**What you need to do:**
[1] In the text on planning an IPv6 deployment, which network services does it say the planning must cover at a minimum?
[2] Continue the IPv6 deployment text from the point where it stops.

**Text extract:**
When should I start planning for an IPv6 deployment? – Article #2

In IPv6 Article 1 we explored the current rate of adoption globally for IPv6, and made the conclusion that yes, its real and will be mainstream within 4 years. This raises the obvious question of “when do I need to start planning?” & of course, the answer is “it depends”

  1. How big is your enterprise will determine how long an implementation may take – you can work backwards from there…
  2. Where do you need v6 initially – the edge, the core? there are several common deployment models that depend on your specific needs?
  3. What IPv6 services do you see yourself offering to your clients, or your own business?
  4. Do you have the base requirements in place i.e. addressing plans, IPv6 prefixes, V6 policies and standards?
  5. How complex is your environment – do you have dual ISP connectivity for example and will need a highly available provider independent address space to route?

The above are a few of the questions you will need to answer in the early stages of planning.

A good place to start is with point 4 – which is essentially proper planning. A lot of organisations sort of skip this step which of course will lead to a broken implementation and higher costs down the line. Some of the elements required here should be;

  1. Apply for your v6 prefix from your RIR, and your BGP ASN if you will need one (hint, get one)
  2. Design your v6 IP schema and address plan – sounds simple? its not…
  3. Update your IPV4 Security Policies to include this new Protocol. IPv6 schemas can be used to enforce policy on bit matching or this could be a good time to start considering your next-gen firewalling strategy, based on user authentication policy enforcement and move away from static and hard to scale / manage IP address based policies.
  4. Determine your v6 standards, and create a procurement checklist to ensure all new network devices can transport v6 as needed (think PIM-v6, OSPFv3 ,BGP address-families etc.)
  5. Plan for the network services that will need to be enabled as well, this will cover at least IPv6 DNS & DHCP services

If you cant tackle that yourself, as you probably wont have the skills yet – then go get yourself some consultancy to get you going – it will be worth the investment in the long run.

There’s a lot to cover to even go over the high level steps and considerations for your long term IPv6 deployment strategy – in the next article we will assume your planning is completed and take a look at how you can roll V6 out in a controlled manner.

 

Will IPv6 actually ever take off? – Article #1

I am going to write a series of articles on IPv6 in the coming months. The first will be to look at the adoption rates for IPv6 and ask the question – “is IPv6 actually ever going to take off?”

**Information supplied:**
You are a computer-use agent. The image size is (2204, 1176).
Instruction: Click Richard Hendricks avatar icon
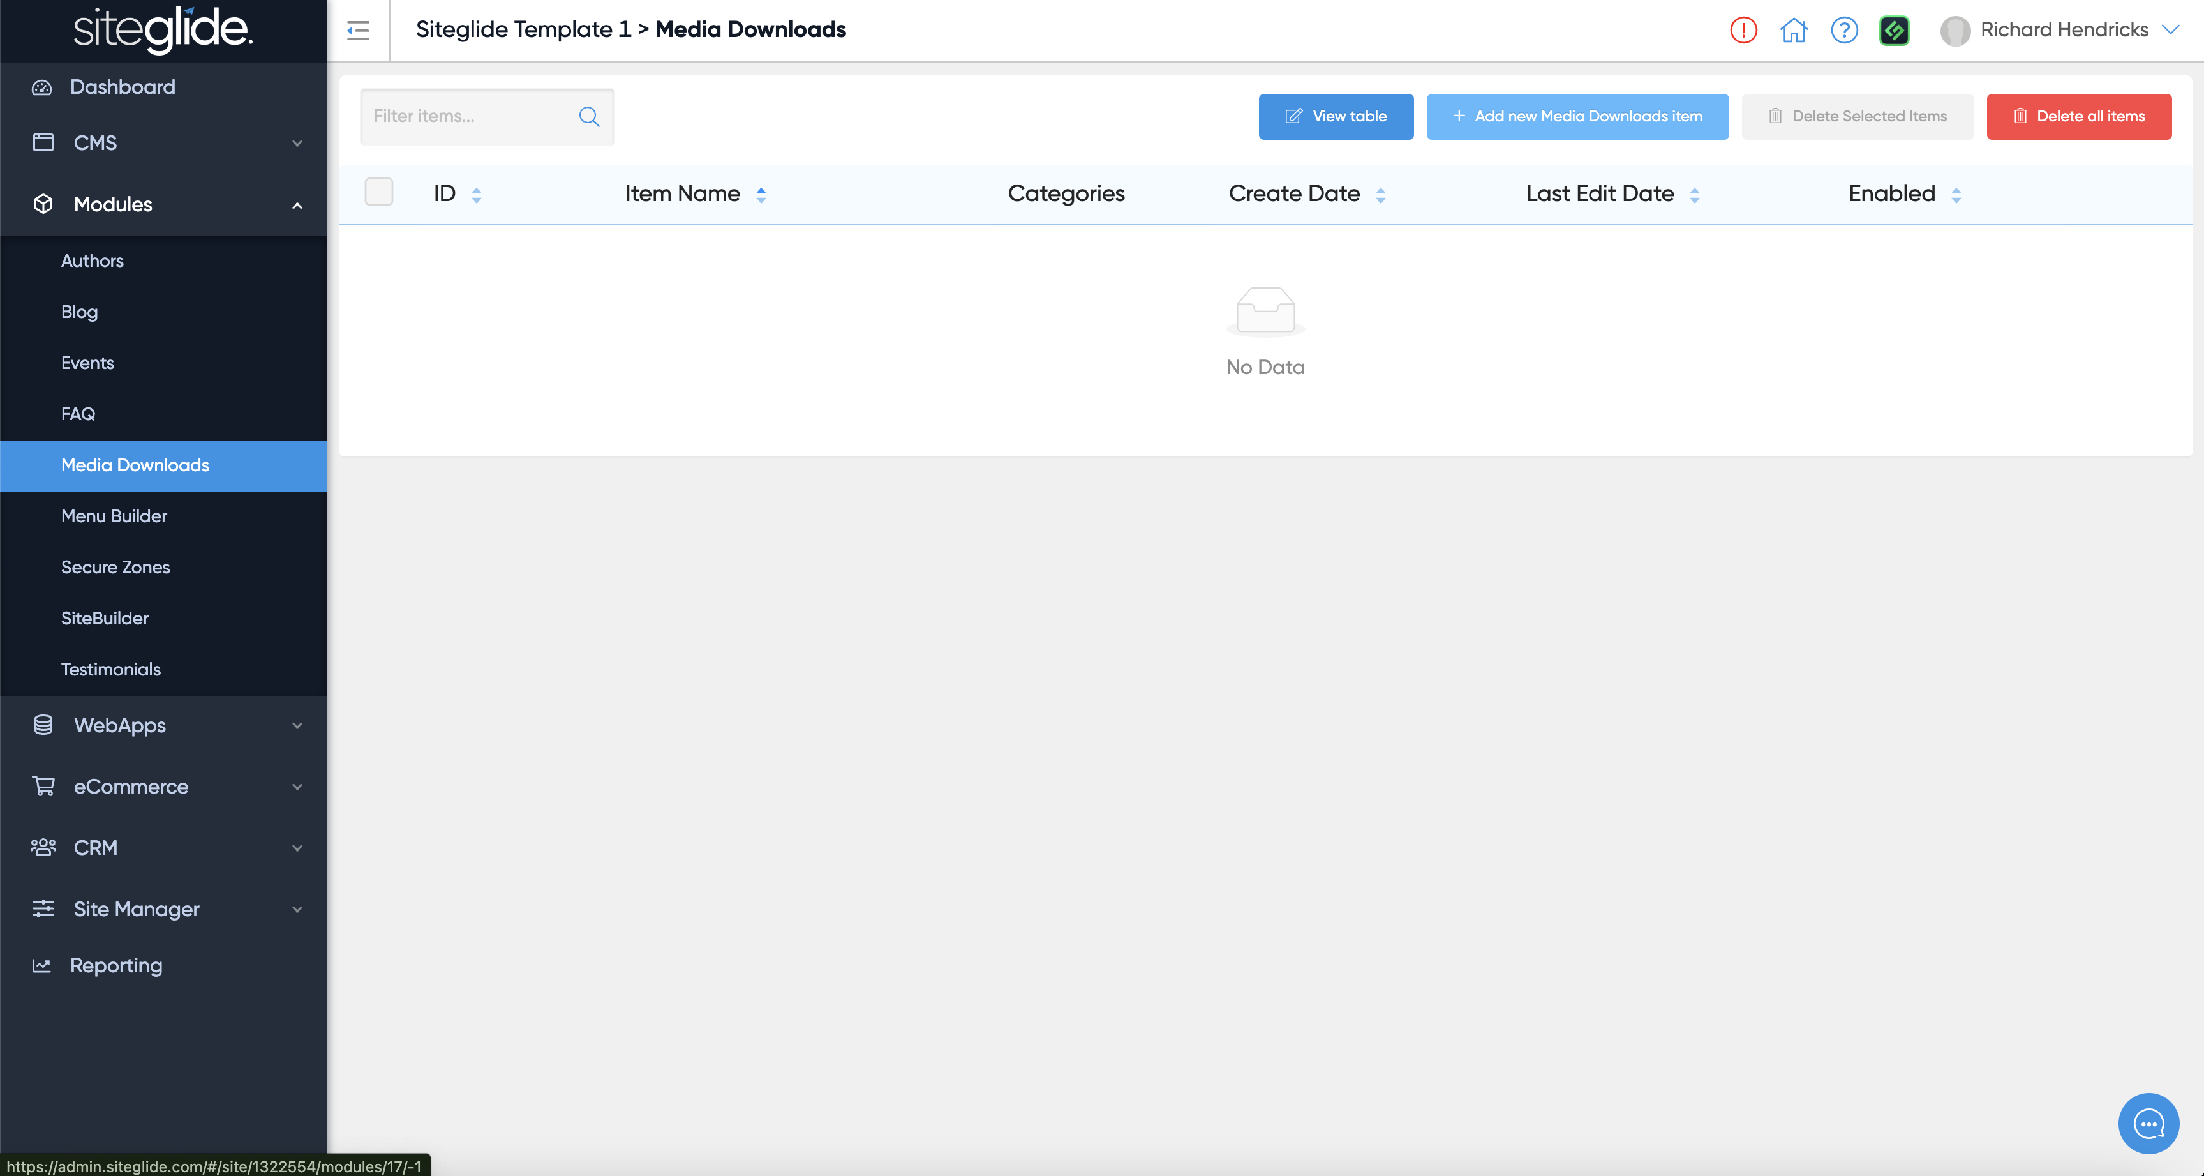(x=1954, y=30)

**Exercise answers:**
[1] IPv6 DNS and DHCP services.

[2]
Following on from this post I will post some articles on timing and triggers and then some practical advice on how you would go about actually deploying IPv6 in your environment.

So, – who has adopted IPv6?

Not many people according to google, well the % of people actually using IPv6 to transfer data across the internet right now is 2.75% of total traffic load. But usage is growing faster now than ever before. 2013 saw an increase 1.5 times of the previous 5 years.

Google V6 Usage Stats

 

 

 

 

 

It  also matters what country you live in as well. The USA has a healthy take up rate and is leading the way, also use in France and Germany is growing fast.

v6countries

 

 

 

 

 

Cisco has a different view – if you hop on their V6 stats site @ http://6lab.cisco.com/stats/ you will see much different numbers being shown for rather different views. One in particular that is quite interesting is IPv6 prefixes being advertised.

This shows a similar pattern to usage in that North America and North Europe are leading the way, but a much heavier increase in % of prefixes comparing V6 to V4 route tables.V6prefixes

 

 

 

 

 

This tells us that although we might not be using V6 for transport today, it’s there ready and waiting advertising V6 networks in readiness for when we decide to make the switch.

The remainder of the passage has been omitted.